Putins Machtdemonstration durch Sprache

Der Inhalt eines Satzes kann bei Menschen unterschiedlich ankommen – dabei ist nicht nur von Bedeutung, was wir sagen, sondern auch, wie wir es sagen. Der Kommunikationswissenschaftler und Historiker Dmitri Zakharine von der Universität Freiburg beschäftigt sich mit stimmlicher Inszenierung und hat dafür die Aussprache und Intonation vom russischen Präsident Wladimir Putin analysiert. Dieser nutze seine sprachliche Performance nämlich, um sein Image aufzubauen, so Zakharine. „Er spricht sehr ruhig, aber dafür ist die Intensität seiner Stimme sehr hoch.“ Eine zentrale Rolle dabei spielen laut Zakharine die Verengung des Kehlkopfes, die multifokale Betonung, die Dehnung von plosiven Konsonanten wie „p“ oder „t“, und die Kürzung der Vokale.
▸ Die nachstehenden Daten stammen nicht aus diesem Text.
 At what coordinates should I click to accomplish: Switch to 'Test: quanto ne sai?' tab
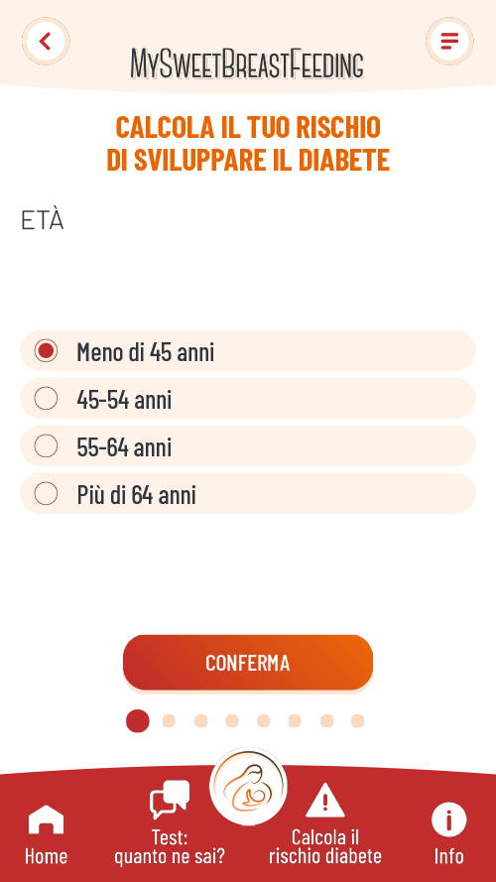pos(170,846)
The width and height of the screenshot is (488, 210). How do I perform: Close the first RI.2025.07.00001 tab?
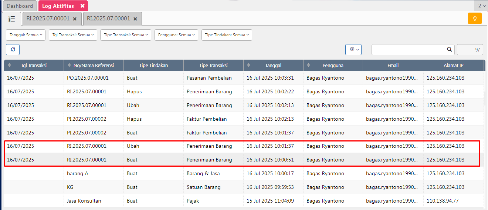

Diese Art von Intonation und Aussprache stehe in der Tradition einer militärisch-bürokratischen „Macho-Sprache“ und ziele darauf ab, Entschlossenheit und Unbiegsamkeit zu vermitteln. (science.orf.at)
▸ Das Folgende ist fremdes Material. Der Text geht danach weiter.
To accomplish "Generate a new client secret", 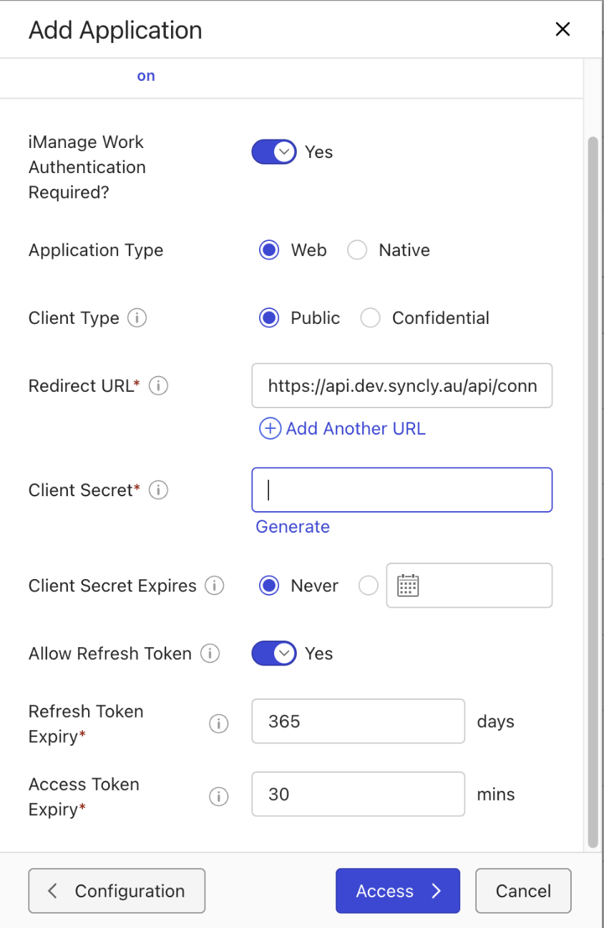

Oxford-Wörterbücher ersetzen geschlechtsstereotype Formulierungen

Schrille Frauenstimmen, Glänzendes Haar – viele Begriffe in den Online-Oxford-Wörterbüchern werden mit Formulierungen erklärt, die sich explizit auf Frauen beziehen. Diese geschlechtsspezifischen Stereotypen sollen jetzt überarbeitet und abgeschafft werden. Der Verlag hat nach eigenen Angaben dazu bereits mehr als 5.000 Worterklärungen ersetzt; etwa die gleiche Zahl liegt noch vor den Linguisten. (deutschlandfunk.de)


Mit Aufklebern gegen den Gender-Unfug

Eine Gruppe von Studenten der Universität Wien wehrt sich gegen die Regeln, die die Uni in Sachen Gendern aufgestellt hat. Obwohl die Regelungen eigentlich nicht für Studenten und die wissenschaftlichen Mitarbeiter gelten, empfindet die Gruppe den Leitfaden als Zwang; sprachliche Vorgaben, die nicht natürlich gewachsen sind, sollten von oben aufgedrückt werden. Professoren verlangten in Arbeiten das Gendern, ansonsten drohe das Durchfallen. „Das Gendern sorgt für eine unfreie Atmosphäre“, sagt der Student, der aus Sorge vor Konsequenzen anonym bleiben will. Die Studentengruppe macht mit „Gendern – nein Danke“-Aufklebern auf ihre Forderung aufmerksam. Diese Aufkleber gibt es beim VDS – wer sie möchte, schreibt bitte eine kurze Mail mit seiner Adresse an info@vds-ev.de.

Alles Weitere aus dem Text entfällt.